- The Federal Energy Regulatory Commission (FERC) has blocked power purchase agreements approved by Ohio regulators last month to support aging coal and nuclear plants owned by FirstEnergy and AEP Ohio.
- In two orders issued late on Wednesday, FERC rescinded waivers it had granted to the two companies allowing them to purchase power from their affiliate generators. Without the waivers, the utility cannot purchase power under the approved PPAs without a FERC review.
- The PPAs will now be subject to FERC's affiliate abuse test, RTO Insider reports, which directs companies to show evidence of either head-to-head competition, other unaffiliated buyers willing to pay similar prices for the same generation, or unaffiliated generators that have made sales at similar prices.
Under FERC rules, utilities with captive customers cannot buy wholesale electricity from affiliated generators without the agency first conducting a review under the Federal Power Act to ensure the prices are fair to consumers. The aim is to ensure regulated utilities that also own generation fleets do not use their market power to hike prices for ratepayers.
FERC's affiliate abuse review, referred to as the Edgar test, compels utilities to prove they are not misusing the affiliate relationship by showing examples of competition or prices that non-affiliated buyers are willing to pay, the agency wrote in its decisions yesterday.

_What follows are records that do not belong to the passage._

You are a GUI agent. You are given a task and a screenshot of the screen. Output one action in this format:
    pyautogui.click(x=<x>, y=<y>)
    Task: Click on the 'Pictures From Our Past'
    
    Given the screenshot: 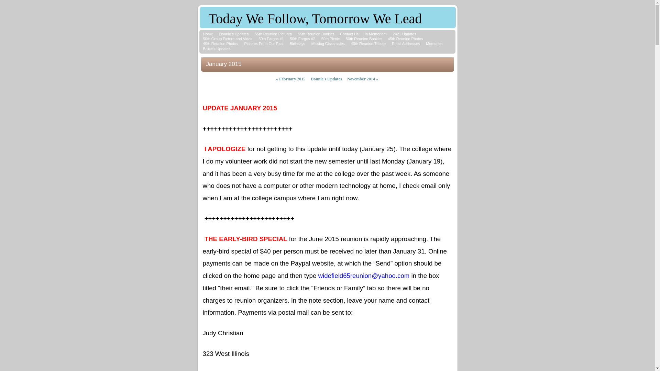 What is the action you would take?
    pyautogui.click(x=244, y=44)
    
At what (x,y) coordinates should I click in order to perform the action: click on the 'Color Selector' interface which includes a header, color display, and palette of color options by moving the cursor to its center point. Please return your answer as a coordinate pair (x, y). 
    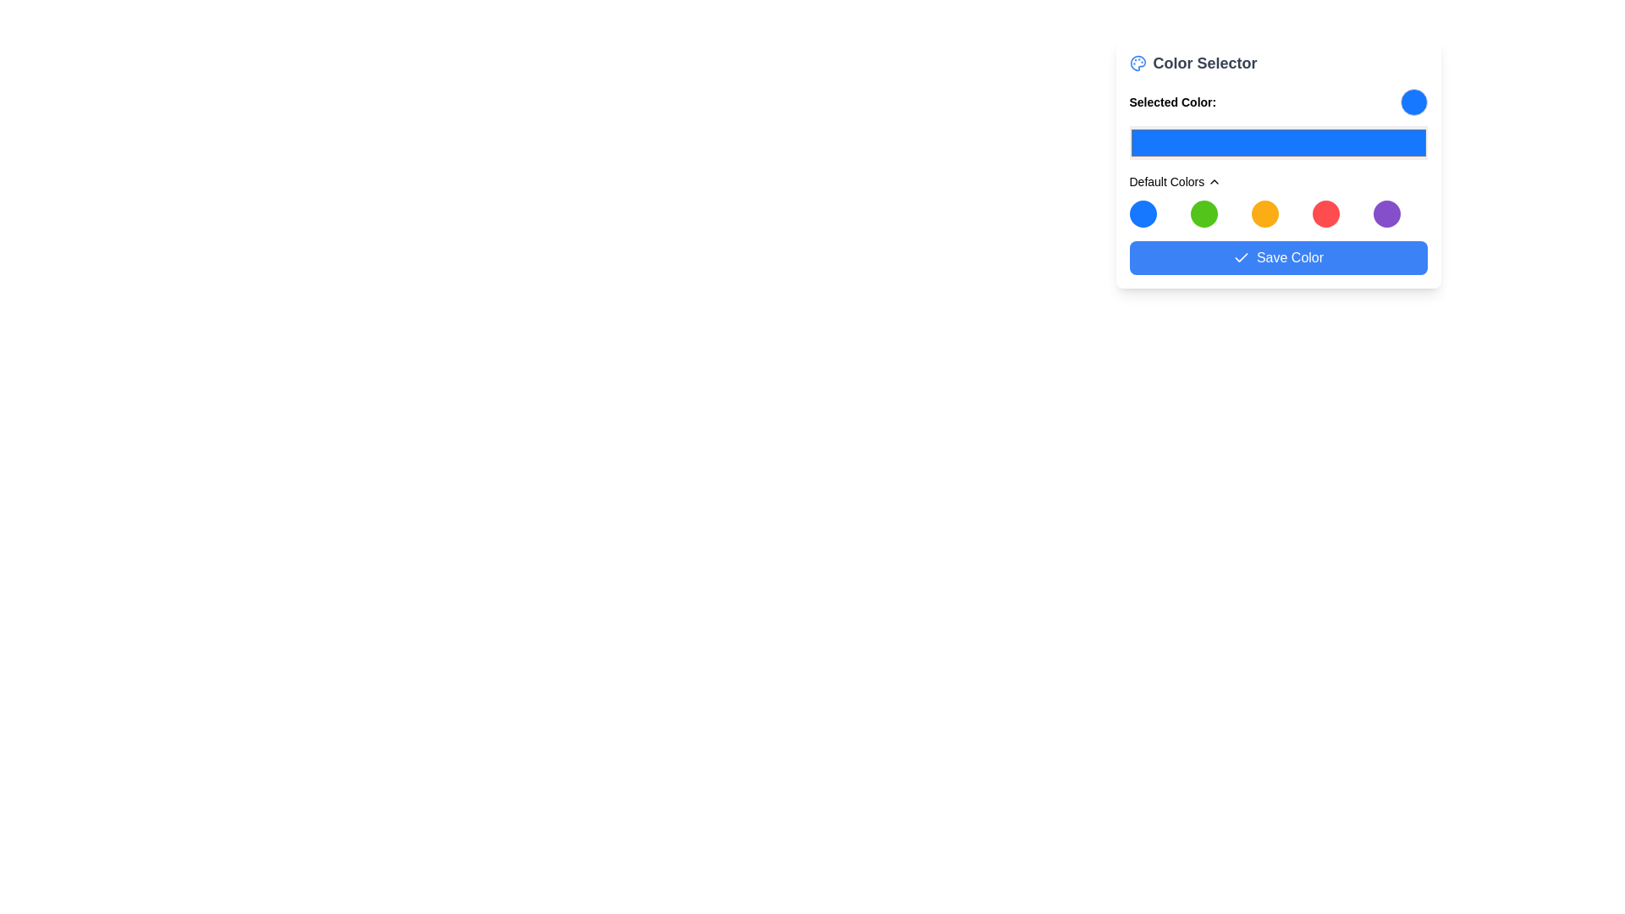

Now that FERC has rescinded generation waivers for AEP Ohio and FirstEnergy, their PPAs approved by Ohio regulators last month will now be subject to that test. That may not bode well for the companies, RTO Insider reports, as the plant subsidies are not subject to market competition and critics say they could cost consumers billions.
The PPAs in question guarantee income for seven coal plants and one nuclear plant owned by AEP and FirstEnergy that were uncompetitive in interstate electricity markets. While the companies argued the plants are needed to ensure reliability and hedge against potential price increases in fuel for natural gas plants, critics labeled the eight-year PPAs as bailouts for aging, inefficient generation.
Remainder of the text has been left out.